AUFGABE
Fasse im Text über den Kriminalroman „Galgenvögel“ den Absatz, der mit „Wieder einmal gerät der Kriminalist“ beginnt, als Stichpunktliste zusammen. Alle wesentlichen Fakten müssen erhalten bleiben.
____ VORLIEGENDER TEXT
Anthony Berkeley – Galgenvögel

berkeley-galgenvoegel-cover-kleinEine allseits ungeliebte Dame stirbt einen bizarren Tod. Selbstmord kann es nicht gewesen sein, wie ein anwesender Hobby-Detektiv feststellt, bevor er unüberlegt die Spuren verwischt. Um nicht selbst auf der Anklagebank zu landen, muss er im Wettlauf mit der misstrauischen Polizei den Fall selbst klären … – Klassischer „Whodunit“-Krimi aus der ganz großen Zeit des Genres. Der Verfasser spielt meisterhaft mit den Regeln ohne sie zu brechen und verschafft dem Leser ein nicht alltägliches Vergnügen: die Jagd nach einem Mörder, den er im Gegensatz zum Detektiv bereits kennt!

Das geschieht:

Wieder einmal gerät der Kriminalist Roger Sheringham unerwartet in einen bizarren Mordfall. Gern ist er der Einladung zu einer Gesellschaft des exzentrischen Ronald Stratton gefolgt. Der reiche Müßiggänger hat sich als Verfasser von Kriminalromanen einen Namen gemacht. Seinen Hang zum Ungewöhnlichen bestätigt er durch eine Einladung, die seine Gäste auffordert, sich als berühmte Mörder der Kriminalgeschichte zu maskieren. Diesen Einfall krönt er buchstäblich, indem er auf dem flachen Dach seines abgelegenen Hauses einen Galgen errichtet, an dem er drei lebensecht gestaltete Puppen baumeln lässt.

Die Party steht unter keinem guten Stern. Sheringham erkennt deutliche Spannungen, die vor allem von Ina Stratton ausgehen, Ronalds Schwägerin, die mit seinem Bruder David verheiratet ist. Die exzentrische Frau ist herzlich unbeliebt, da sie gern erfundene Bosheiten über ihre Familienangehörigen und Bekannten verbreitet. An diesem Abend fällt sie durch besondere Zügellosigkeit auf. Wenig später ist sie tot und hängt am Dach-Galgen. Hat sie Selbstmord begangen, den sie oft genug ankündigte?
________
____ AUSZÜGE DER EINTRÄGE
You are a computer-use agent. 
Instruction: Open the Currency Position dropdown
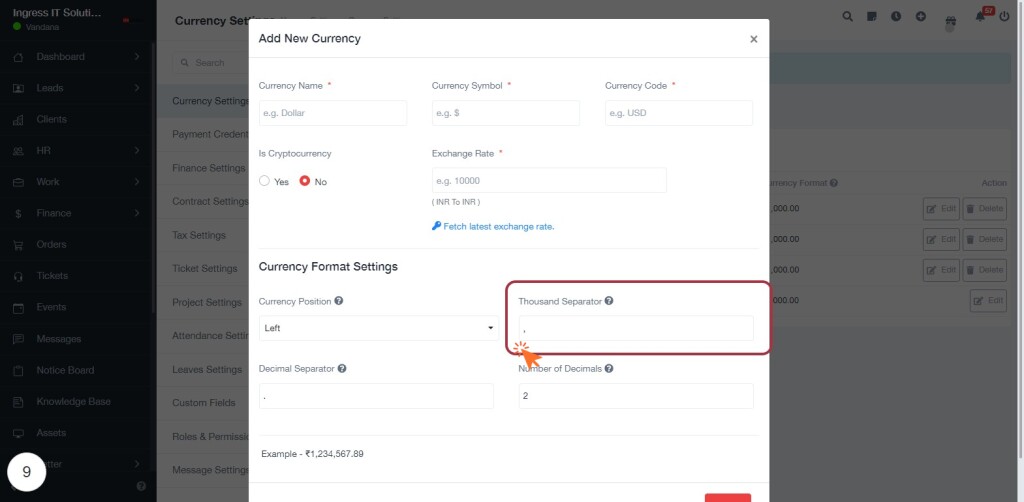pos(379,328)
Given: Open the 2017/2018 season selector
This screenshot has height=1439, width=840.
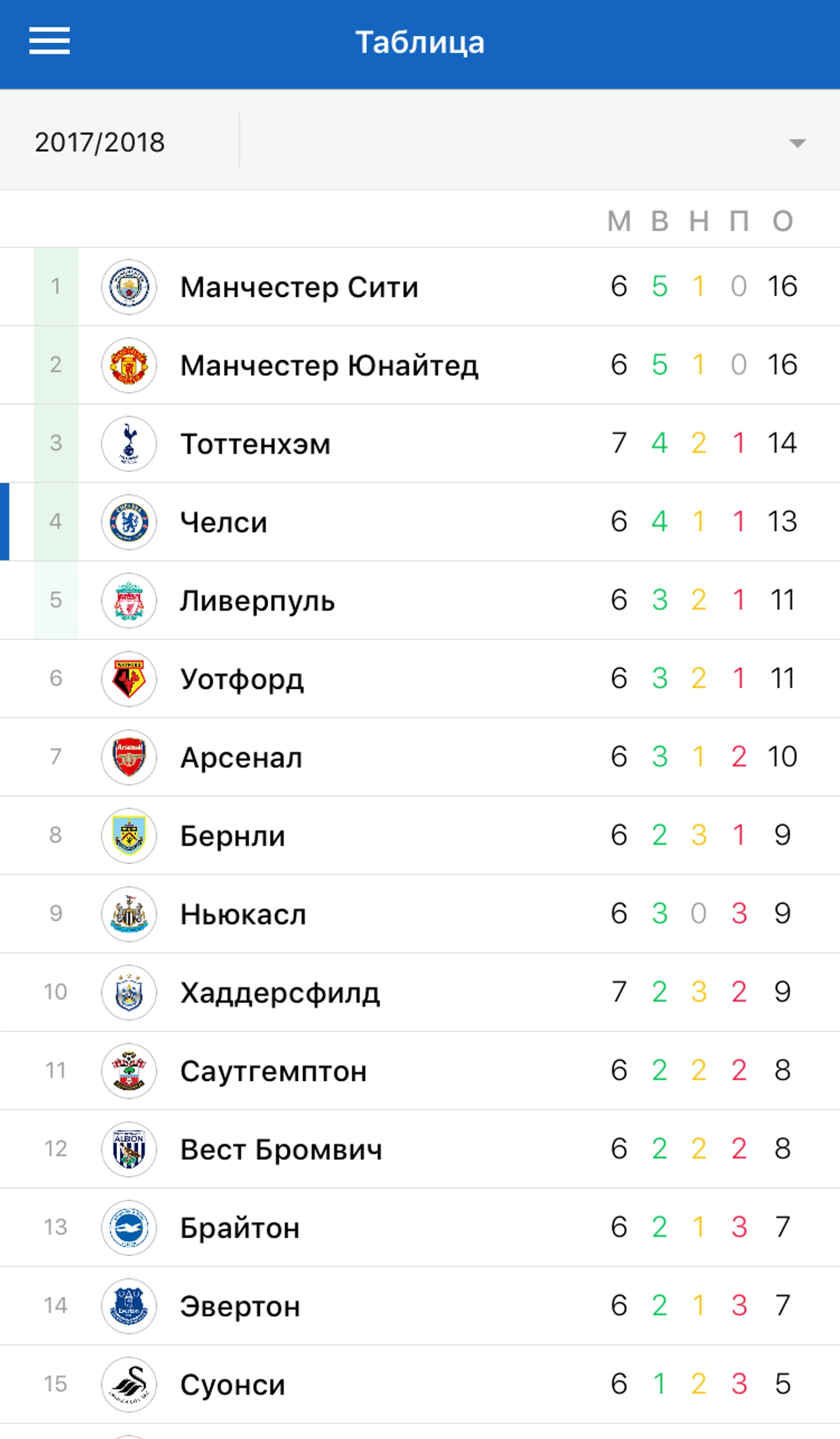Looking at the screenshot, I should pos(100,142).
________
____ AUSZÜGE DER EINTRÄGE
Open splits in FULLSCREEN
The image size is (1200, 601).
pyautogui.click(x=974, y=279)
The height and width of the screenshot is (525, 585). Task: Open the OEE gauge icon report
________
ERGEBNIS
- Der Kriminalist Roger Sheringham gerät erneut unerwartet in einen bizarren Mordfall.
- Er folgt gern der Einladung des exzentrischen Ronald Stratton zu einer Gesellschaft.
- Stratton ist ein reicher Müßiggänger, der sich als Verfasser von Kriminalromanen einen Namen gemacht hat.
- Die Gäste sollen sich als berühmte Mörder der Kriminalgeschichte maskieren.
- Auf dem flachen Dach seines abgelegenen Hauses errichtet Stratton einen Galgen, an dem drei lebensecht gestaltete Puppen hängen.